Tuesday, 10 February 2015

Rubbish Tuesday

It's been a while since I joined in with Roan for Rubbish Tuesday.

This is what Roan has to say about Rubbish Tuesday:

My idea was to have a place to post 'old things'. Anything old
and/or deteriorating such as, but not limited to, old houses, barns, outbuildings, old cars, rusty things, antiques, interesting junk, or it can be something in pristine condition, but just old.

Last weekend I helped a friend clear out a shed in his Mothers garden.  

She has recently moved into sheltered accommodation and there was 40 odd years worth of junk and treasure to wade through.  Most of it really was junk or things that were past saving but, mixed in with this were some real treasures some of which I'm helping to clean up to sell and some which he was kind enough to say I could keep.

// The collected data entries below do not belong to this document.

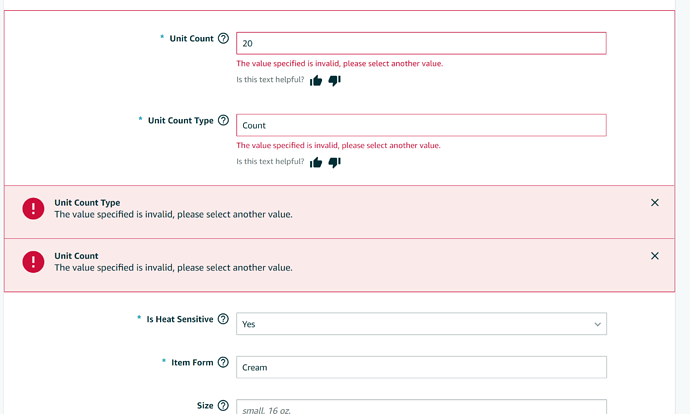Click help icon next to Unit Count
Screen dimensions: 690x414
click(223, 39)
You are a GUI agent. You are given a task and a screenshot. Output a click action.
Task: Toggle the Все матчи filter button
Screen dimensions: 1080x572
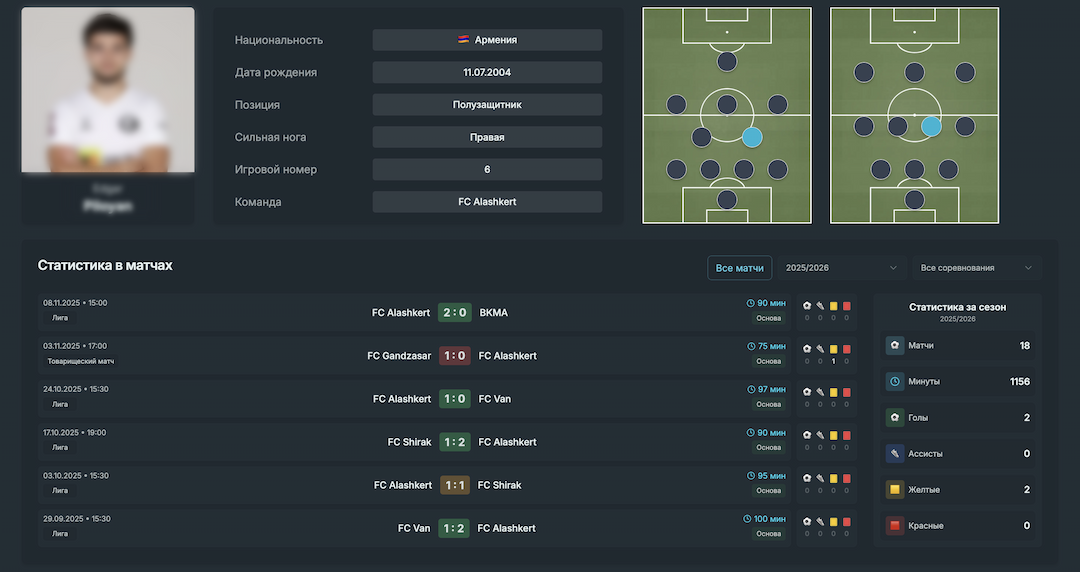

My post today is about THIS  particular treasure:

I was so excited to find this cider crate, we also found a wooden Coca Cola crate which my friend is keeping for himself.  I will try to get a photo of it at some point.

Wooden crates have become very popular over the years with interior designers and this has filtered down to the average household but to discover an original tucked away in a shed is an amazing find.

the original metal fixings are rusted but still strong

inside you can still see the marks where
 the cider bottles were
There is a little damage to the base of the crate

Now I'm a bit of a google addict, I like to know things, I'm interested in things and so I did some homework on this crate and the origins of Coates cider.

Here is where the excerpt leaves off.